Y lo hizo... sobre todo cuando Pedro descendió una mano a su pantalón de lino y la introdujo por dentro de las braguitas... Ella sufrió un latigazo al sentir ese mágico roce en su intimidad, su respiración se enloqueció, al igual que la de él, y el beso se volvió urgente.

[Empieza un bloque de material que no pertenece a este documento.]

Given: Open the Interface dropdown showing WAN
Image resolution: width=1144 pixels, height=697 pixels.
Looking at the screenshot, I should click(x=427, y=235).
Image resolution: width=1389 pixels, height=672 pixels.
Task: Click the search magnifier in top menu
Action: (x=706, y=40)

—No puedo dejar de tocarte... —gimió Pedro, dirigiendo la boca a su cuello, que chupó y mordisqueó con deleite.


—No... lo... hagas...


—No dejaré de hacerlo...


Ella, atrevida, le apresó el prieto trasero con las manos, pero no se quedó satisfecha porque la ropa se interponía, así que las metió por dentro de los bóxer.


—¡Joder! —exclamó él, sobresaltado de pronto. Se incorporó—. Perdona, pero... Joder... —se frotó la cara—. Necesito... —se encerró en el baño.


Paula se recompuso la ropa y se cepilló los cabellos con los dedos en un vano intento por domar los enredos y por aplacarse. Pero no se relajó. ¿Por qué no quería que Paula lo tocara? ¿Por qué solo quería ser él el que tocaba?


Esas preguntas y más quedaron en el olvido porque Pedro salió del servicio y la contempló con tanta avidez, que a ella no le importó nada más que él.


Se encontraron a mitad de camino. Paula saltó a sus brazos y cayeron al colchón, besándose de forma escandalosa, como meros adolescentes exaltados, durante un rato que se convirtió en uno más inolvidable de la larga lista de momentos que vivía ella con su doctor Pedro Alfonso...


Minutos más tarde, decidieron arreglarse para salir a comer con los hermanos Alfonso, Rocio, Zaira y los niños. ¡El domingo prometía!